Your task: Stopping at the line that holds "You are a computer-use agent. 743x412 pixels.", repeat the lines below exactly, starting from the very first and including that final line.

[Collected data entries]
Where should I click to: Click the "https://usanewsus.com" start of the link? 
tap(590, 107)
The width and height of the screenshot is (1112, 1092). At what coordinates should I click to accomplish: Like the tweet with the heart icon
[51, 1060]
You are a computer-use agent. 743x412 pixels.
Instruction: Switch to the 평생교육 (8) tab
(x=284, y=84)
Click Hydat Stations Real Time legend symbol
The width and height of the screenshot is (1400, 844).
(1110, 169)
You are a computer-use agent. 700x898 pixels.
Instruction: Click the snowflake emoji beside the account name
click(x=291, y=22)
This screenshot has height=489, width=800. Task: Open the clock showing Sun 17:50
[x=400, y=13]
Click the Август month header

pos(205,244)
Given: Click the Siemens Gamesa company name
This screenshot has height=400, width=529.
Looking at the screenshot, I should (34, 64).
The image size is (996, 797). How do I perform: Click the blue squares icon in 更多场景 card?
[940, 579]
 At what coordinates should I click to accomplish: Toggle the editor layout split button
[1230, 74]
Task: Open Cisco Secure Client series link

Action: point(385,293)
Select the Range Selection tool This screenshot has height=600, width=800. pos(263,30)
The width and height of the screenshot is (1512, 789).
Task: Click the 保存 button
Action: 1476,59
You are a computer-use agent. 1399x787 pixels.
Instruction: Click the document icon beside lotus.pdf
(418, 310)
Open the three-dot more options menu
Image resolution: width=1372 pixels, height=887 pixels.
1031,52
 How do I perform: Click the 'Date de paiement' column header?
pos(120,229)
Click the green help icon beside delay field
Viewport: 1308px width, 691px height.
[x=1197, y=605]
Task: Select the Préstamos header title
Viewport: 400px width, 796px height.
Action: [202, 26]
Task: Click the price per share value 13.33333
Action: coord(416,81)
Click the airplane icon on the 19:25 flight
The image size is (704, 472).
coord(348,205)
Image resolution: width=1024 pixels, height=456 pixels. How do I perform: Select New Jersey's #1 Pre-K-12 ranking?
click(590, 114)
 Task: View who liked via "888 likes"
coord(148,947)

Solution for this problem:
Where should I click to: Click the "https://usanewsus.com" start of the link? 
tap(590, 107)
The width and height of the screenshot is (1112, 1092). At what coordinates should I click to accomplish: Like the tweet with the heart icon
[51, 1060]
You are a computer-use agent. 743x412 pixels.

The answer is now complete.